D. Any partnership formed under the laws of the Commonwealth that has ceased to be a registered limited liability partnership under subsection C shall not be considered to have dissolved as a result of ceasing to be a registered limited liability partnership.

E. A registered limited liability partnership or foreign registered limited liability partnership that has ceased to be a registered limited liability partnership or a foreign registered limited liability partnership under subsection C, subsection F of § 50-73.135, § 50-73.137, 50-73.137:1, or 50-73.139, as the case may be, may apply to the Commission to have its status as a registered limited liability partnership or foreign registered limited liability partnership restored within five years of the date on which its status was canceled. To have its status restored, a registered limited liability partnership or foreign registered limited liability partnership shall provide the Commission with the following:

1. An application for restoration signed by a partner of a partnership or a general partner of a limited partnership, as the case may be;

2. A restoration fee of $100;

3. An annual continuation report and payment of the fee due upon filing the annual continuation report for the year in which restoration is sought, unless the report previously was filed;

4. All fees that were due before its status as a registered limited liability partnership or foreign registered limited liability partnership was canceled and that would have become due thereafter for the filing of its annual continuation reports if its status had not been canceled;

5. Any amendment to its statement of registration with the Commission as required by subsection D of § 50-73.136; and

6. If the registered limited liability partnership's or foreign registered limited liability partnership's registered agent has filed a certificate of resignation and a new registered agent has not been appointed, a certificate of change pursuant to § 50-73.135.

F. The automatic cancellation of a foreign registered limited liability partnership's registration constitutes the appointment of the clerk of the Commission as the foreign registered limited liability partnership's agent for service of process in any proceeding based on a cause of action arising during the time the foreign registered limited liability partnership was registered to transact business in the Commonwealth. Service of process on the clerk of the Commission under this subsection is service on the foreign registered limited liability partnership and shall be made on the clerk in accordance with § 12.1-19.1.

Exercise task 1:
Say whether each statement agrees with the statute passage above. Answer yes or no, and quote the deciding words of the passage.
(a) A partnership that stops being a registered limited liability partnership under subsection C is treated as dissolved for that reason.
(b) Restoring status requires a restoration fee of $100.
(c) A partnership may apply to have its status restored within ten years of cancellation.
The listing that follows comes from a different source than the statute passage above.

Supplied material:

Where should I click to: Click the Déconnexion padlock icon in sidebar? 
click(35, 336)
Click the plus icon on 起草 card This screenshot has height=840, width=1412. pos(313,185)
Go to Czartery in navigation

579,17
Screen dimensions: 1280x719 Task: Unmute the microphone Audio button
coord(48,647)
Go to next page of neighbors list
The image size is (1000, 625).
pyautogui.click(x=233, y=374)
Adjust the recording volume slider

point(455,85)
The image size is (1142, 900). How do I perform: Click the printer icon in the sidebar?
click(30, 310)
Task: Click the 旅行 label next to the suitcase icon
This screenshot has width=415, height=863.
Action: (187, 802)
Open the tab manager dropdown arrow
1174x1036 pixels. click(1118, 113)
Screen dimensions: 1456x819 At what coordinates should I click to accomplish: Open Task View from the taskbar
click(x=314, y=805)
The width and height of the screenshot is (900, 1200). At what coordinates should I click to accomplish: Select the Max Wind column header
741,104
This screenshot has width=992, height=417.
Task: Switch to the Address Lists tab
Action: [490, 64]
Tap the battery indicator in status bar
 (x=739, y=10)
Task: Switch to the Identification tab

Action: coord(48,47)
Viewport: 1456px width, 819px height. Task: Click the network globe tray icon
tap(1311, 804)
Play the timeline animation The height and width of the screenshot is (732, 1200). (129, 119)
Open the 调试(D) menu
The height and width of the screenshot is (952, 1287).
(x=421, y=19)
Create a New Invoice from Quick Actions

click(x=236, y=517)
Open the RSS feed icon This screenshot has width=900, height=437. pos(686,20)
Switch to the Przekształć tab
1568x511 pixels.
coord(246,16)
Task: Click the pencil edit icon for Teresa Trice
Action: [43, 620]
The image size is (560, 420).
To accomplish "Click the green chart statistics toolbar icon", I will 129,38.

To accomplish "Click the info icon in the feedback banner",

Exercise task 2: Transcribe the lines of the listing from the one containing "Screen dimensions: 1456x819" through the listing's last line, inclusive, exactly.

Complete response 1:
(a) No: "shall not be considered to have dissolved as a result of ceasing to be a registered limited liability partnership"
(b) Yes: "A restoration fee of $100"
(c) No: "within five years of the date on which its status was canceled"

Complete response 2:
Screen dimensions: 1456x819 At what coordinates should I click to accomplish: Open Task View from the taskbar
click(x=314, y=805)
The width and height of the screenshot is (900, 1200). At what coordinates should I click to accomplish: Select the Max Wind column header
741,104
This screenshot has width=992, height=417.
Task: Switch to the Address Lists tab
Action: [490, 64]
Tap the battery indicator in status bar
 (x=739, y=10)
Task: Switch to the Identification tab

Action: coord(48,47)
Viewport: 1456px width, 819px height. Task: Click the network globe tray icon
tap(1311, 804)
Play the timeline animation The height and width of the screenshot is (732, 1200). (129, 119)
Open the 调试(D) menu
The height and width of the screenshot is (952, 1287).
(x=421, y=19)
Create a New Invoice from Quick Actions

click(x=236, y=517)
Open the RSS feed icon This screenshot has width=900, height=437. pos(686,20)
Switch to the Przekształć tab
1568x511 pixels.
coord(246,16)
Task: Click the pencil edit icon for Teresa Trice
Action: [43, 620]
The image size is (560, 420).
To accomplish "Click the green chart statistics toolbar icon", I will 129,38.

To accomplish "Click the info icon in the feedback banner",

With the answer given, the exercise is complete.